EXCISING FRAGMENT(S) IN OLECRANON FRACTURES
INDICATIONS (1) Loss of the extensor mechanism of a patient's elbow caused by a fracture involving half or less of his olecranon fossa. More than half of his olecranon fossa remains intact on the shaft. (2) Any fracture of his olecranon in which the extensor mechanism is lost and the equipment for tension band wiring is not available. If possible, refer him. However, if you cannot refer him, proceed as follows.
INCISION Exsanguinate the patient's arm with an Esmarch
bandage (3.8). Place a blood pressure cuff around his arm as
high as possible. Lie him on his back and fold his arm over
his chest so that his elbow lies uppermost.

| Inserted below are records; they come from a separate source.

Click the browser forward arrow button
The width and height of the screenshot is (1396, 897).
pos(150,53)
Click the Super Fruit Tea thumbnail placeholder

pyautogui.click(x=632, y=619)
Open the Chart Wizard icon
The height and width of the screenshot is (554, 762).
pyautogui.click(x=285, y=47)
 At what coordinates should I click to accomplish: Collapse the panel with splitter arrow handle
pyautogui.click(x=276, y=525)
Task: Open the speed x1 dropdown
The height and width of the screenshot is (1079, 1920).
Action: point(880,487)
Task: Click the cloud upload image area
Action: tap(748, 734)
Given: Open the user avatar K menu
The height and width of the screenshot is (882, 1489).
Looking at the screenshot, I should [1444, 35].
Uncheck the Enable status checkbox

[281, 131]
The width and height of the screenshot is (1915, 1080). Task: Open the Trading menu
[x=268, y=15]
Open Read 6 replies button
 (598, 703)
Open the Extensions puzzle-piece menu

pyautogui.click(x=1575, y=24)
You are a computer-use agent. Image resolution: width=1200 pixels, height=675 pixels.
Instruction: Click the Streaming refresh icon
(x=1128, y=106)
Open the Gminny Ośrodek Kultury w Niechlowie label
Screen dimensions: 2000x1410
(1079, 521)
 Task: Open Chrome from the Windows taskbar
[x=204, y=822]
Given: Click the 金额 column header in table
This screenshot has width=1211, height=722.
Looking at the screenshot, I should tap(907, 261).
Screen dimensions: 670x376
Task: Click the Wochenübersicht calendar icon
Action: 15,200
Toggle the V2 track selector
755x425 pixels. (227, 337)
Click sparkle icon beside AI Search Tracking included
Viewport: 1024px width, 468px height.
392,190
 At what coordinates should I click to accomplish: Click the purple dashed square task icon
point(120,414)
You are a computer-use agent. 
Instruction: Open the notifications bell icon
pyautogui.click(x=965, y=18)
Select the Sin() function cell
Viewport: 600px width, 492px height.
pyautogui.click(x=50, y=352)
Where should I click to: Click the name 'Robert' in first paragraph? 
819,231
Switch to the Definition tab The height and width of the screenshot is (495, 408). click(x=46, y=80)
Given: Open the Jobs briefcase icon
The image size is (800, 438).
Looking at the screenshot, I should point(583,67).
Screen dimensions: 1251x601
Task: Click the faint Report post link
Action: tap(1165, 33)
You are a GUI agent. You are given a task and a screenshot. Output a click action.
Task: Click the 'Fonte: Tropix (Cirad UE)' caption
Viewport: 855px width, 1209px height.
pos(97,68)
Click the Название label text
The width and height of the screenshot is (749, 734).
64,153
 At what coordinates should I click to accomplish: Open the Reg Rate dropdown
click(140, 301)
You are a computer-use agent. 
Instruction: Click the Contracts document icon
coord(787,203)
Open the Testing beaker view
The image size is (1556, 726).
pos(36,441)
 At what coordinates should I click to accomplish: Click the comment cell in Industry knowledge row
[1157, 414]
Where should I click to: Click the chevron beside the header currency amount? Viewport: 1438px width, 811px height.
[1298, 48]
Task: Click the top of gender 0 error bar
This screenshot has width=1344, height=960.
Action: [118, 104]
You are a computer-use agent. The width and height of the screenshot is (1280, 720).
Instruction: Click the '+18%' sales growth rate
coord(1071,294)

Incise and expose his olecranon, as described below for tension band wiring. Remove the bone fragments, and cut them away from the tendon of his triceps. Drill two holes in the shaft of his ulna. If you don't have a drill, you can make holes at the edge of his ulna with a strong towel clip. Pass strong sutures through these holes, and then through his triceps tendon, as in A, Fig. 72-24.
CAUTION ! Watch his ulnar nerve. Find and gently retract it.
TENSION BAND WIRING FOR OLECRANON FRACTURES
INDICATIONS Loss of the extension mechanism of the elbow, due to a fracture involving more that half the patient's olecranon fossa, with a single proximal fragment suitable for wiring. If possible refer the patient. If you cannot refer him, proceed as follows.
EQUIPMENT Kirschner wire, 0.35 mm stainless steel wire, Faraboef's rougine, pliers, wire cutters, scoop, bone hooks or towel clips.
INCISION Make an 8 cm longitudinal incision just lateral to
the point of the patient's elbow (A, in Fig. 72-26). incise the
periosteum and scrape it away from the fracture site with a
rougine. Expose the smaller fragment. It may be in smaller
pieces than the X-rays suggest. Open the joint and clear away
any blood clot (B).
Hold the fragments together with a bone hook or towel clip so as to close up the joint line. Hold the hook so that it presses in the long axis of the ulna. Try to obtain hair-line reduction. The fracture line will be easier to see if you have previously stripped away the periosteum from around it. Drill in two Kirschner wires (C). Drill the olecranon transversely for the insertion of the tension band (D).
Thread the wire in a figure of eight through the hole in the ulna and round the Kirschner wires (E). Twist the ends of the wire loosely together. Bend the ends of a Kirschner wire upwards at 90° with pliers (F).
Cut the first Kirschner wire, leaving a few millimetres of its bent end projecting (G). Do the same thing for the other Kirschner wire. Turn the bent cut ends of both of them back against the bone. Twist the ends of the tension band together and cut them off (H).
POSTOPERATIVE CARE (bath methods) Put the patient's arm
in a collar and cuff and start active movements early.
CAUTION ! Don't let him try to extend his arm actively against resistance for at least a month.
DIFFICULTIES WITH OLECRANON FRACTURES
If the patient is a CHILD (rare), immobilize his elbow in extension for 5 weeks. Stiffness is unlikely to be a problem.